### TASK GOAL
All lines up to and including the one that contains "pixels, height=469 pixels." are to be transcribed exactly, starting from the first line of the records.
=== Begin Enclosure ===
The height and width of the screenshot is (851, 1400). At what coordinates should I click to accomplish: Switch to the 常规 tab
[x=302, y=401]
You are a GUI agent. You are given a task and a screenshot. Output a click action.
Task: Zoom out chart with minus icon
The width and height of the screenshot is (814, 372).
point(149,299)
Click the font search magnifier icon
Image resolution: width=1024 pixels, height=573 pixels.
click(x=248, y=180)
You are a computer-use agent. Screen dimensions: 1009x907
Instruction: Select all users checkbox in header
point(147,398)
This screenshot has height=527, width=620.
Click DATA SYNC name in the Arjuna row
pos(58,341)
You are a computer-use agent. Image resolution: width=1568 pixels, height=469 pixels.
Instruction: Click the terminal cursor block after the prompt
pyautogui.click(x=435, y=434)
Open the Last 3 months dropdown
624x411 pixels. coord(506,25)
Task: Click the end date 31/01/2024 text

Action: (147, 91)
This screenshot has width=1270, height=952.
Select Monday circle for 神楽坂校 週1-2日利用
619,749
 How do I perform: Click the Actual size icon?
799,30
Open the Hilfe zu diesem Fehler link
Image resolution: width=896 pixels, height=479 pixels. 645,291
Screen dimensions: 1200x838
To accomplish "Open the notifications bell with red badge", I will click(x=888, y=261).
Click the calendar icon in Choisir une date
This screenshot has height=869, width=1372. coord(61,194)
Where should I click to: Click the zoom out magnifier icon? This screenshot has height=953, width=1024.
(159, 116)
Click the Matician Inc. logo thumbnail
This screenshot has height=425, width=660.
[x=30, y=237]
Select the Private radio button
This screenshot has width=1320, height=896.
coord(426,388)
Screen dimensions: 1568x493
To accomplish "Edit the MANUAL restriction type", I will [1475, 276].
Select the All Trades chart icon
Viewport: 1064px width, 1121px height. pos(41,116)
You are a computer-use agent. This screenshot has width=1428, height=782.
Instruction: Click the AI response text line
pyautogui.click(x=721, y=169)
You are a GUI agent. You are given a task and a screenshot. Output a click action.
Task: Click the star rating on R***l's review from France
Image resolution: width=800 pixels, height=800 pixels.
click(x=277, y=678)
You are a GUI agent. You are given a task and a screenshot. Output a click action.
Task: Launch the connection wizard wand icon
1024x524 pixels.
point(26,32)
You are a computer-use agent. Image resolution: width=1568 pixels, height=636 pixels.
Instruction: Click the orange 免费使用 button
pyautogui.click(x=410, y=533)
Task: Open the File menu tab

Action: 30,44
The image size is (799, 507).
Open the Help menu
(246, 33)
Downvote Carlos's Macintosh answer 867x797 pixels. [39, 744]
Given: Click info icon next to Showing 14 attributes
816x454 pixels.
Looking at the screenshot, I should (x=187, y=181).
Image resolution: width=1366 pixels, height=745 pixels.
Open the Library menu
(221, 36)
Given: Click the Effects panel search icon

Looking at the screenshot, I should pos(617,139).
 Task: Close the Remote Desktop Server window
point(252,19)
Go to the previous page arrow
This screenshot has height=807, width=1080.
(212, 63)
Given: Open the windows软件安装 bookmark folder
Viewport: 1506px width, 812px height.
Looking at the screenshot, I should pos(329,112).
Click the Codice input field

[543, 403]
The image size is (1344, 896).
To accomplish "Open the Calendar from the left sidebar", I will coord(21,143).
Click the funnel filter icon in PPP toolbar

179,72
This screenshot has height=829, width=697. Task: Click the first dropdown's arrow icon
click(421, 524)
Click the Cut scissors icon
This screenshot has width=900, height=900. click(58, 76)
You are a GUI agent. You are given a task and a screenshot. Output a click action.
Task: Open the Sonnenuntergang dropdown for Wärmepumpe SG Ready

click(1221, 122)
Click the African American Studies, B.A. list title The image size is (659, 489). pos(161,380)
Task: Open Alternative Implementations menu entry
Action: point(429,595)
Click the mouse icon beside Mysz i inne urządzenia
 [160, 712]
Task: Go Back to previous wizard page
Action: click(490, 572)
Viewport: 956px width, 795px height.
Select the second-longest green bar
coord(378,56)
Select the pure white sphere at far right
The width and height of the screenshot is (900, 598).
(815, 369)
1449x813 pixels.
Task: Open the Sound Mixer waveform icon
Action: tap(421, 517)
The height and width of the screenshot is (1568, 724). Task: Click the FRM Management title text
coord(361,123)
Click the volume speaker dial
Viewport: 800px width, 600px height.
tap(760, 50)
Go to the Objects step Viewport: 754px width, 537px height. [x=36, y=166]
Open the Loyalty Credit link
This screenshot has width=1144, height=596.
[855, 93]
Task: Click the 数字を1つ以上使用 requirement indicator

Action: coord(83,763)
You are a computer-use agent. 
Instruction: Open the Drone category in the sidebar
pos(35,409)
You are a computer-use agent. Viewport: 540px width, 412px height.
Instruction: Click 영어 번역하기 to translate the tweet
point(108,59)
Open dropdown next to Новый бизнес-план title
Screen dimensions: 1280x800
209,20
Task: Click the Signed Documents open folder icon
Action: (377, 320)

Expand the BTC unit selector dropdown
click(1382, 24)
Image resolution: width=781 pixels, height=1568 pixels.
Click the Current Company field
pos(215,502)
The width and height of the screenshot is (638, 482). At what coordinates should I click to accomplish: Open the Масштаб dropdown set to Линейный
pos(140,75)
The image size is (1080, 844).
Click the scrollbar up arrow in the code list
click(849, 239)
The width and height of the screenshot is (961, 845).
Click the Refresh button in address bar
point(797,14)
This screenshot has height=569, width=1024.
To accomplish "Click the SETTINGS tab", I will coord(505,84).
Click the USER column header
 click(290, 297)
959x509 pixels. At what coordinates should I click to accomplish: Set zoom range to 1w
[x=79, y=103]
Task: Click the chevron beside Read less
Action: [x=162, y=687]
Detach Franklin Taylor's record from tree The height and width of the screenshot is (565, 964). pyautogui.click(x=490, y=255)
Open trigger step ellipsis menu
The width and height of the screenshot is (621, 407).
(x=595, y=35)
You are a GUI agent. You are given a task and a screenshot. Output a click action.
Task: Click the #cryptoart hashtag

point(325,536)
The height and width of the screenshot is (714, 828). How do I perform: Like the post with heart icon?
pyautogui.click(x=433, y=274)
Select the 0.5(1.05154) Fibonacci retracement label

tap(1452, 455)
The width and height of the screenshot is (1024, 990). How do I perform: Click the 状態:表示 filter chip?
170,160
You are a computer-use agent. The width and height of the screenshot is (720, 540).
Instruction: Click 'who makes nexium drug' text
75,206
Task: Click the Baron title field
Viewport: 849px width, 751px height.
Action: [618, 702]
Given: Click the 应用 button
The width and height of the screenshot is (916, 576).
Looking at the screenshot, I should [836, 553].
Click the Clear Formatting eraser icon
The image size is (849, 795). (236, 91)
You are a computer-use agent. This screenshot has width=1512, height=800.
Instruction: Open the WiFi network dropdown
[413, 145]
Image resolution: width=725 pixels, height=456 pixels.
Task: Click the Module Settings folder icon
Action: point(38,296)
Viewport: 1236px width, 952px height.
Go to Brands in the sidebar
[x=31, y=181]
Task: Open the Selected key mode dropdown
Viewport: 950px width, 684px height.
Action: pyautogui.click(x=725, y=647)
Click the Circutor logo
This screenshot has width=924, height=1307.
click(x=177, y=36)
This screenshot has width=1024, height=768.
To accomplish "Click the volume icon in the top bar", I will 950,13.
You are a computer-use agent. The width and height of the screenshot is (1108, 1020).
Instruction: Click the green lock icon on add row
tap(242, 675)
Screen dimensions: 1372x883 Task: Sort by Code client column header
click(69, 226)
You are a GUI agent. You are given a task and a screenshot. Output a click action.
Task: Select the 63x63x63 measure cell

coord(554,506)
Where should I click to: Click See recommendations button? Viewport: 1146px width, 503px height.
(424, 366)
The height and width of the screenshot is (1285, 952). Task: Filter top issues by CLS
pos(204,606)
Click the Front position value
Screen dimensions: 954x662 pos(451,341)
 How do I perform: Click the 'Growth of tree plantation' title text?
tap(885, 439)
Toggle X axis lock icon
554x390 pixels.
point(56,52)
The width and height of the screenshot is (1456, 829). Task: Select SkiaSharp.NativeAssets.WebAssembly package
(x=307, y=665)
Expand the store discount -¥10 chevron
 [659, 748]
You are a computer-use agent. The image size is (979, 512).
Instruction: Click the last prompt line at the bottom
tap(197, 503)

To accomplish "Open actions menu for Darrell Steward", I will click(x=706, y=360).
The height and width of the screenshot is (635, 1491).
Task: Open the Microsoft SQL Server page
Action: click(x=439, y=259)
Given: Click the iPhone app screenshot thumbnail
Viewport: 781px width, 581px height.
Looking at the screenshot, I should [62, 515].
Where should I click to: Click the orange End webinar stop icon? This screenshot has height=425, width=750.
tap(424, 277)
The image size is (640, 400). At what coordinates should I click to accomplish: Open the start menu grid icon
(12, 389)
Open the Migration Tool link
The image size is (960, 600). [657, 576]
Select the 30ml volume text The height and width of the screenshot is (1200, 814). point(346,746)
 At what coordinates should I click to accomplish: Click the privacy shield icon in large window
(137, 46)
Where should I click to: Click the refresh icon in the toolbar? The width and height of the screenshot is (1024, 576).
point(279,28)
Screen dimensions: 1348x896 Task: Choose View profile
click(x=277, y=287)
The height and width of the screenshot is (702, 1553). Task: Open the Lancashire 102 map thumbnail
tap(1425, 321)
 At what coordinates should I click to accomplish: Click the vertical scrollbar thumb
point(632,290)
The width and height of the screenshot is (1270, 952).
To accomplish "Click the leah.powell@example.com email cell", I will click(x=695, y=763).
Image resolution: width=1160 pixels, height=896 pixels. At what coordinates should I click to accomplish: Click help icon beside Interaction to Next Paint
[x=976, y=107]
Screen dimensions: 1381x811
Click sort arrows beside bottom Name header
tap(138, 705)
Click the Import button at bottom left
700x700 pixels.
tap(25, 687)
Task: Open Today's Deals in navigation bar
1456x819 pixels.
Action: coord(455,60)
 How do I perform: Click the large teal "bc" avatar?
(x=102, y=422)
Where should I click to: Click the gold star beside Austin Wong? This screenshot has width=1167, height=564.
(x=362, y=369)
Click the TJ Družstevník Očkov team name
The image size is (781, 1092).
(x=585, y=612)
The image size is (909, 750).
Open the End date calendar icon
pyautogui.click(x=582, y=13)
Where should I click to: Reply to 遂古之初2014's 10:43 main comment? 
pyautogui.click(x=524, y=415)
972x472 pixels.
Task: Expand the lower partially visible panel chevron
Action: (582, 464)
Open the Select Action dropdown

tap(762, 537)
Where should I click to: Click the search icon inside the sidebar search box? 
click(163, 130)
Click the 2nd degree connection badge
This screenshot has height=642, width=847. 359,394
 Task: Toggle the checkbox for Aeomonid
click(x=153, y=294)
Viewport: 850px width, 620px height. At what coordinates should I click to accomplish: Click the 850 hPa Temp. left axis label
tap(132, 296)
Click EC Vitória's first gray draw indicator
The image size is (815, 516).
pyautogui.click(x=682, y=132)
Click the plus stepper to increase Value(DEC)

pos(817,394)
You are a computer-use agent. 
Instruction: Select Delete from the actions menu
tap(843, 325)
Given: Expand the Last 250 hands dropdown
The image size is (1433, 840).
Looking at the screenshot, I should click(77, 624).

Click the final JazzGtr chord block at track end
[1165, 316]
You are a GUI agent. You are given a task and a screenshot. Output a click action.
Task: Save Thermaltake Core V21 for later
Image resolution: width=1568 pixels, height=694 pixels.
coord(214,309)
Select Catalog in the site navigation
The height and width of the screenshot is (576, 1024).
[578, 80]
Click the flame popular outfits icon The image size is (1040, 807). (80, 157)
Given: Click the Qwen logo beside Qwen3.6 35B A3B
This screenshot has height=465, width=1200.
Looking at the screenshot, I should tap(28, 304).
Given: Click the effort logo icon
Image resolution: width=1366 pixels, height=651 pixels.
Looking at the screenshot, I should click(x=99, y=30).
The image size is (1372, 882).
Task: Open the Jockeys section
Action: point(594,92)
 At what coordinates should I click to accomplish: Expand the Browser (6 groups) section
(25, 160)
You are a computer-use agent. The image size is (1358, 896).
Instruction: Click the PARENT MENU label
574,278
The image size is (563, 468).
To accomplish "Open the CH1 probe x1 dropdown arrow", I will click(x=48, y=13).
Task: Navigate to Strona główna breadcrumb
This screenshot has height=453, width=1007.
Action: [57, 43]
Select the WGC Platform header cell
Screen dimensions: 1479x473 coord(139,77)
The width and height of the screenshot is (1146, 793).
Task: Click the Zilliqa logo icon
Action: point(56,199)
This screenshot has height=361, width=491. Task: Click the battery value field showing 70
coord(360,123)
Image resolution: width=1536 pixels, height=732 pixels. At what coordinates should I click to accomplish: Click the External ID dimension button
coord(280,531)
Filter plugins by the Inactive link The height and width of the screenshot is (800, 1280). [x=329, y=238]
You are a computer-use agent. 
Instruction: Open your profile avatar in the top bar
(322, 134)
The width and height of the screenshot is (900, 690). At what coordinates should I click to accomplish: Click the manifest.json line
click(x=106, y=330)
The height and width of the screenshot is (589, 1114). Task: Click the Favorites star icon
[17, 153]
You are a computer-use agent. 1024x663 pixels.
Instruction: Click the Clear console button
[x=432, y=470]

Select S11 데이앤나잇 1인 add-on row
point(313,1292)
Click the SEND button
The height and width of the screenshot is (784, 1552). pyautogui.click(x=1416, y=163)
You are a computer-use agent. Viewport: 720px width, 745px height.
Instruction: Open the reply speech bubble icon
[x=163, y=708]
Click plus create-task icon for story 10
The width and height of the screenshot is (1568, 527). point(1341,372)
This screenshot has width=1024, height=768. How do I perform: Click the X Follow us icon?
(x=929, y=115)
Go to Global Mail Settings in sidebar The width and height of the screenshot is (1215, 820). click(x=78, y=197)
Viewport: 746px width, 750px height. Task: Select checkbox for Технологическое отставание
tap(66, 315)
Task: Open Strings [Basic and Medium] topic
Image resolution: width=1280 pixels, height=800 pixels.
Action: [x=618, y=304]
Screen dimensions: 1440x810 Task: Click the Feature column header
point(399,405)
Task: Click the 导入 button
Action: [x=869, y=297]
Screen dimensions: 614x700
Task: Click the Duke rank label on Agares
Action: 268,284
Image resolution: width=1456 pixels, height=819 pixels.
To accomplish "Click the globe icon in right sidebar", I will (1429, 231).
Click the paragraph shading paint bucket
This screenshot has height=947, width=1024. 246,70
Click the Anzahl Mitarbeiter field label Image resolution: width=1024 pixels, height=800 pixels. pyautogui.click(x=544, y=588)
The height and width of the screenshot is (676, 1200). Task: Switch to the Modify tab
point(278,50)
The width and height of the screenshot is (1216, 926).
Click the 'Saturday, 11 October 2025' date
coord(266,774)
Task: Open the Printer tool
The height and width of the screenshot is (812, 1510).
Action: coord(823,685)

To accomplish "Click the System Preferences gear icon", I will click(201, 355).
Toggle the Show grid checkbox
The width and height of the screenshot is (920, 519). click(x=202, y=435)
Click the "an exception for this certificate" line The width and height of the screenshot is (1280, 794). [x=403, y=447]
=== End Enclosure ===
### RESULT FOR THIS TASK
The height and width of the screenshot is (851, 1400). At what coordinates should I click to accomplish: Switch to the 常规 tab
[x=302, y=401]
You are a GUI agent. You are given a task and a screenshot. Output a click action.
Task: Zoom out chart with minus icon
The width and height of the screenshot is (814, 372).
point(149,299)
Click the font search magnifier icon
Image resolution: width=1024 pixels, height=573 pixels.
click(x=248, y=180)
You are a computer-use agent. Screen dimensions: 1009x907
Instruction: Select all users checkbox in header
point(147,398)
This screenshot has height=527, width=620.
Click DATA SYNC name in the Arjuna row
pos(58,341)
You are a computer-use agent. Image resolution: width=1568 pixels, height=469 pixels.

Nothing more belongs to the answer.